There are two programs that will download data from a remote server to your local (or remote) machine: wget and curl. They were designed to do slightly different tasks by default, so you’ll need to give the programs somewhat different options to get the same behaviour, but they are mostly interchangeable.

wget is short for “world wide web get”, and it’s basic function is to download web pages or data at a web address.
cURL is a pun, it is supposed to be read as “see URL”, so its basic function is to display webpages or data at a web address.

Which one you need to use mostly depends on your operating system, as most computers will only have one or the other installed by default.

Let’s say you want to download some data from Ensembl. We’re going to download a very small tab-delimited file that just tells us what data is available on the Ensembl bacteria server. Before we can start our download, we need to know whether we’re using curl or wget.

To see which program you have, type:

$ which curl
$ which wget

which is a BASH program that looks through everything you have installed, and tells you what folder it is installed to. If it can’t find the program you asked for, it returns nothing, i.e. gives you no results.

On Mac OSX, you’ll likely get the following output:

$ which curl

/usr/bin/curl

$ which wget

This output means that you have curl installed, but not wget.

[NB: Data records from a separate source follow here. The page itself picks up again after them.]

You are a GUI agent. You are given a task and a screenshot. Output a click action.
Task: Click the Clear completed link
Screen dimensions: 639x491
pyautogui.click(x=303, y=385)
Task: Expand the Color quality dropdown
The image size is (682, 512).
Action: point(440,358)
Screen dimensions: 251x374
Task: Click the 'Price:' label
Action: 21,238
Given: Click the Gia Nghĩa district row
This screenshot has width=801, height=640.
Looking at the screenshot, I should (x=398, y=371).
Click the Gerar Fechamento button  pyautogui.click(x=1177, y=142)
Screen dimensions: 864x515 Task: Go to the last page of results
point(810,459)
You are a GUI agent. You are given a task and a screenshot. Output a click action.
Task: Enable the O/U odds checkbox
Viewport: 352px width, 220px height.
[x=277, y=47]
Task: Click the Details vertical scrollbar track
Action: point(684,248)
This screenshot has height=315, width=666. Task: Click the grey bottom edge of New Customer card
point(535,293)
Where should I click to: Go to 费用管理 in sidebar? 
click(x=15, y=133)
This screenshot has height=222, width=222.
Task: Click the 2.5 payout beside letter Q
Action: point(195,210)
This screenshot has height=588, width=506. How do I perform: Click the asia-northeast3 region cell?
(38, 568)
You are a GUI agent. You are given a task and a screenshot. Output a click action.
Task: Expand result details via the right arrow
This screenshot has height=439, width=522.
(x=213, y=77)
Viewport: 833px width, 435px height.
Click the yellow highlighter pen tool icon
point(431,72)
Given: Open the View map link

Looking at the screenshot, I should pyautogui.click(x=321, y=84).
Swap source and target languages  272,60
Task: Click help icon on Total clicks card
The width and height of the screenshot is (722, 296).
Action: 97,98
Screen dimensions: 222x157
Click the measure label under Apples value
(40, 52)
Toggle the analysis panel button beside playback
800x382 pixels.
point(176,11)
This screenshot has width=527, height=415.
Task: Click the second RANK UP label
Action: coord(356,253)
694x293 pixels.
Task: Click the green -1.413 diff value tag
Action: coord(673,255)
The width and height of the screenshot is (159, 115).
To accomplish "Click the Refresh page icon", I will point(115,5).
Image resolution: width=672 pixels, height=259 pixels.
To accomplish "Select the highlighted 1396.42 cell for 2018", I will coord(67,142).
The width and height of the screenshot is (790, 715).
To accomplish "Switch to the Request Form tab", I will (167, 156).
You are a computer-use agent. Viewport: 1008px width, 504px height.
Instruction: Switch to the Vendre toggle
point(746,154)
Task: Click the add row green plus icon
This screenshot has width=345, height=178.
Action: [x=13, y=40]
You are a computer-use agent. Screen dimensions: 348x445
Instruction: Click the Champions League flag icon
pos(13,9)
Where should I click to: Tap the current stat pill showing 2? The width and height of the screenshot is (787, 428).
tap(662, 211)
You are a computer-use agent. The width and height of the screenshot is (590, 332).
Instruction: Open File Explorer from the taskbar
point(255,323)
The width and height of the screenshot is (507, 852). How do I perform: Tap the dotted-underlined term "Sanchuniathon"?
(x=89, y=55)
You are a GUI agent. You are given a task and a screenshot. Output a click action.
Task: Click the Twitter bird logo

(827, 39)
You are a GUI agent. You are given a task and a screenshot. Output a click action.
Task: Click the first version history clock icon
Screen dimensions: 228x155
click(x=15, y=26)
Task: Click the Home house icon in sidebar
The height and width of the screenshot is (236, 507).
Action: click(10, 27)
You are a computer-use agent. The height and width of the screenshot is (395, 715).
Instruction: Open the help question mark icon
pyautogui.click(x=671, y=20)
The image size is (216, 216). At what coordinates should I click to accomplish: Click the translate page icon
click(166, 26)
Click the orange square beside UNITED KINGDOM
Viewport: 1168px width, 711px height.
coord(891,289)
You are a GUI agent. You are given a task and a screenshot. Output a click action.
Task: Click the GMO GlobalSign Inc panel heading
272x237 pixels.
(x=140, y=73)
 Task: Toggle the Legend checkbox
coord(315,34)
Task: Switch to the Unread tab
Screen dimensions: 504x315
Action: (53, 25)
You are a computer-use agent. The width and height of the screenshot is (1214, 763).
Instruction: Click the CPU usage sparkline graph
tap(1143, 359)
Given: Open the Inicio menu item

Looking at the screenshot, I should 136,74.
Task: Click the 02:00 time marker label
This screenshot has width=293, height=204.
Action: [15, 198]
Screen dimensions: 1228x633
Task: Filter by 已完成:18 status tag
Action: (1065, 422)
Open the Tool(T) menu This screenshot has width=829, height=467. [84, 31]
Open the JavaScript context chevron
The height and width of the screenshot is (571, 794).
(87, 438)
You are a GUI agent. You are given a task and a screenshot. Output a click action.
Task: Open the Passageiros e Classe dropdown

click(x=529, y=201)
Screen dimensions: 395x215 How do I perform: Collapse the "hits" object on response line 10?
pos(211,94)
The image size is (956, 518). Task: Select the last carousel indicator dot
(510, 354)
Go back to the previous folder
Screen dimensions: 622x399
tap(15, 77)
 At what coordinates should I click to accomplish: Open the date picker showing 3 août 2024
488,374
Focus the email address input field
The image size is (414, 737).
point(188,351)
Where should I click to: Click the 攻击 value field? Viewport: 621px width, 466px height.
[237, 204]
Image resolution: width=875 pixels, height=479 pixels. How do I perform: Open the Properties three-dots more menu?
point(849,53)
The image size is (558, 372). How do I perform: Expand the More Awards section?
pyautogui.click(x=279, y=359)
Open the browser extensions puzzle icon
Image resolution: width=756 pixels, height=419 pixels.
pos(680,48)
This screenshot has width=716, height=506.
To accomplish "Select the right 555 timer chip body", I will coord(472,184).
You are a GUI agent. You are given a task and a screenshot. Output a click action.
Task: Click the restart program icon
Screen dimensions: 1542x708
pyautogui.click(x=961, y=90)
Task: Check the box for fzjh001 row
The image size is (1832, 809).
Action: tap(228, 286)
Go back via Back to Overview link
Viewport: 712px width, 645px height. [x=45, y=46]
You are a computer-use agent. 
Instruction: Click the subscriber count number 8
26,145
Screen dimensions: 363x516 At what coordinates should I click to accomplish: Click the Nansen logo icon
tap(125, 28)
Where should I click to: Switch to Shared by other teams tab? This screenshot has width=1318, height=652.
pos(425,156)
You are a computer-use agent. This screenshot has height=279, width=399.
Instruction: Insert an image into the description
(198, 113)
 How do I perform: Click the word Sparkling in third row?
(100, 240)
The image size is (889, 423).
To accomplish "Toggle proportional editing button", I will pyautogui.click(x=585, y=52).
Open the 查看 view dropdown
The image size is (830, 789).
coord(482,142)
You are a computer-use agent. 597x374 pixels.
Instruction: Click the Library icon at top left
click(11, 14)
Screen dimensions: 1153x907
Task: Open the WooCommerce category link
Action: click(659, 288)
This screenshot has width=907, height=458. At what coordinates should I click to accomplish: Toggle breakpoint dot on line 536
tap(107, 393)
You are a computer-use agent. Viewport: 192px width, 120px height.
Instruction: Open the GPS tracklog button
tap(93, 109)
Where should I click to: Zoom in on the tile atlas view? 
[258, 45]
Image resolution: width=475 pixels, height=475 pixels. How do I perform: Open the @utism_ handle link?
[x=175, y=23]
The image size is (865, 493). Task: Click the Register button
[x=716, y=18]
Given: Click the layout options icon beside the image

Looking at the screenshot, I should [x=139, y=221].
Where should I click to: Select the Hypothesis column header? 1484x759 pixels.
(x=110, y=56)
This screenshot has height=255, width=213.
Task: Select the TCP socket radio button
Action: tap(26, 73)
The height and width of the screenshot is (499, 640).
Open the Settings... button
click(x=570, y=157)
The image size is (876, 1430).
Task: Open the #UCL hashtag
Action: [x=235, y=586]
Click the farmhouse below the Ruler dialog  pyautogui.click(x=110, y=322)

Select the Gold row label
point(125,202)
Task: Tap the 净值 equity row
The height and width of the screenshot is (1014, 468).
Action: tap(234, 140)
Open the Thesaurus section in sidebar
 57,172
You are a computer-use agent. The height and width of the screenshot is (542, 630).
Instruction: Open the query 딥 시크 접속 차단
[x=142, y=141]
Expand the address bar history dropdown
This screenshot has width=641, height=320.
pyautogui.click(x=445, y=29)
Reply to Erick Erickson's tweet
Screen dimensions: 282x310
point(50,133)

Once you know whether you have curl or wget, use one of the following commands to download the file:

$ cd
$ wget ftp://ftp.ensemblgenomes.org/pub/release-37/bacteria/species_EnsemblBacteria.txt

$ cd
$ curl -O ftp://ftp.ensemblgenomes.org/pub/release-37/bacteria/species_EnsemblBacteria.txt

Since we wanted to download the file rather than just view it, we used wget without any modifiers. With curl however, we had to use the -O flag, which simultaneously tells curl to download the page instead of showing it to us and specifies that it should save the file using the same name it had on the server: species_EnsemblBacteria.txt

It’s important to note that both curl and wget download to the computer that the command line belongs to. So, if you are logged into our VM on the command line and execute the curl command above in the VM terminal, the file will be downloaded to the VM, not your local one.

Moving files between your laptop and your instance

What if the data you need is on your local computer, but you need to get it into the cloud? There are also several ways to do this, but it’s always easier to start the transfer locally. This means if you’re typing into a terminal, the terminal should not be logged into your instance, it should be showing your local computer. If you’re using a transfer program, it needs to be installed on your local machine, not your instance.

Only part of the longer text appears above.